Ce montant, selon le maire, est une évaluation juste des dégâts occasionnés, qui incluent les conséquences sur la voie publique, la mobilisation des services municipaux, et la remise en état des infrastructures. Il explique : "Cette somme reflète l'ampleur des dégâts et vise à responsabiliser les familles sans alourdir le fardeau des contribuables". Cette initiative, bien que controversée, recueille des échos favorables parmi les résidents du quartier. L'un d'eux déclare : "C'est la bonne approche, car cela sensibilise les familles aux conséquences des actes de leurs enfants".
Un paiement en plusieurs fois possible
Les identifications des jeunes vandales ont été facilitées grâce aux caméras de vidéosurveillance. Les habitants, partagés entre soutien et scepticisme, s'accordent sur le fait que la sécurité publique est primordiale. Ainsi, une riveraine réagit : "Il est essentiel de préserver l'accès à l'eau en cas d'incendie. Ce type de comportement met tout le monde en danger".

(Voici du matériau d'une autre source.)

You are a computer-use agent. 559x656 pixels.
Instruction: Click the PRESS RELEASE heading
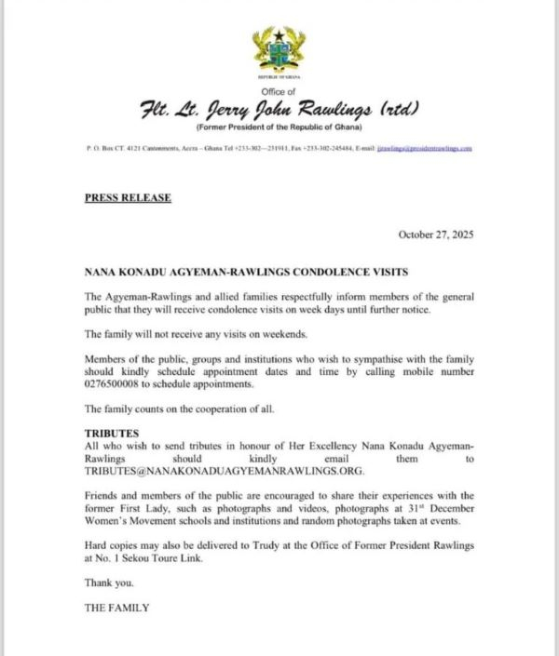[128, 198]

Ce n'est pas la première fois que le maire prend des mesures similaires. En effet, il avait déjà mis en place des sanctions pour des incidents analogues il y a neuf ans. La facture pour les familles sera envoyée par le Trésor public, et un échelonnement des paiements est prévu, afin d'alléger la charge financière sur les ménages concernés. Selon des experts en sociologie urbaine, des mesures de ce type pourraient potentiellement dissuader d'autres actes de vandalisme en renforçant le principe de responsabilité dans les actes des jeunes.